Officers arrested Orozco, seized both cellphones found in the car, and then supposedly added to their probable cause by performing this meaningless act:

In a money line-up, some cash is placed into a bag, and several identical control bags are filled with things other than the cash. The K-9 is then paraded past each bag. Here, the K-9 alerted to only the bag containing the money found in Orozco’s car.

Most cash in circulation has drug residue on it, thanks to cash still being king in drug transactions and cross-contamination occurring in ATMs and other places where cash is stored/distributed. So, a dog alerting on cash should be indicative of nothing more than the presence of US currency.

The next bit of probable cause is Orozco’s fault, though.

At the station, Corporal Robert Kimbrough searched Orozco’s person. He found a folded-up $100 bill in Orozco’s shoe, and as he unfolded it, five micro-SD cards fell out onto the floor. Orozco quickly scooped up two of the cards and shoved them into his mouth. Kimbrough managed to recover one SD card—though chewed and inoperable—from Orozco’s mouth; Orozco apparently swallowed the other.

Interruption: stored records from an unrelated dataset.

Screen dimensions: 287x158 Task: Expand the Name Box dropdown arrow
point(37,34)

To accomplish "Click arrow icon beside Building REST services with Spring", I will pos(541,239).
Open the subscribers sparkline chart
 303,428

The officers obtained a warrant to search the seized Samsung phone and the three remaining operable SD cards for “evidence of drug trafficking.” They never got a chance to find drug trafficking evidence, apparently.

Narcotics officers began searching one SD card; they immediately saw what they believed to be child pornography. A second warrant was then obtained for the SD cards; two SD cards contained several hundred images and videos of child pornography. A third warrant was then issued for the Samsung smartphone; its internal temporary storage contained five child pornography images.

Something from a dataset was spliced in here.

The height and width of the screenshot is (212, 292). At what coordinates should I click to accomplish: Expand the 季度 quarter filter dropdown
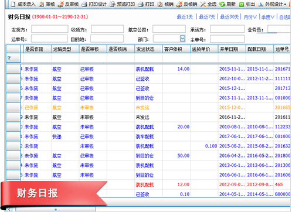(x=268, y=17)
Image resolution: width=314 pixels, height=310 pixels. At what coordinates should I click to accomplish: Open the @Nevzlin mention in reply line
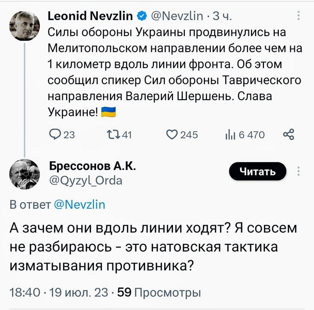[80, 205]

This is the equivalent of plain view. Cops were searching for evidence of one thing and came across evidence of something else. Narrowly crafted warrants are supposed to prevent officers from going fishing for other criminal evidence, but it appears in this case, the CSAM was one of the first things seen by the officer perform the search of the SD card.

That leaves Orozco with only one option: asserting officers had no probable cause to perform the search. And, while there are cases where it’s tough to see the connection between seized electronic devices/storage, the court says there was enough here to justify the initial search.

We begin with Orozco’s argument that the warrant affidavit did not give cause to believe he was engaged in illegal drug trafficking. Orozco’s argument essentially boils down to the idea that it “is not illegal to be paid to drive a car” and that “[c]ash is not contraband.” This is true. And so, Orozco insists, driving another person’s car with a large sum of drug-tainted cash stashed in a secret compartment is not enough evidence of drug-trafficking activity to justify further investigation. There, we disagree.

That Orozco might propose an innocent explanation for his conduct does not defeat probable cause.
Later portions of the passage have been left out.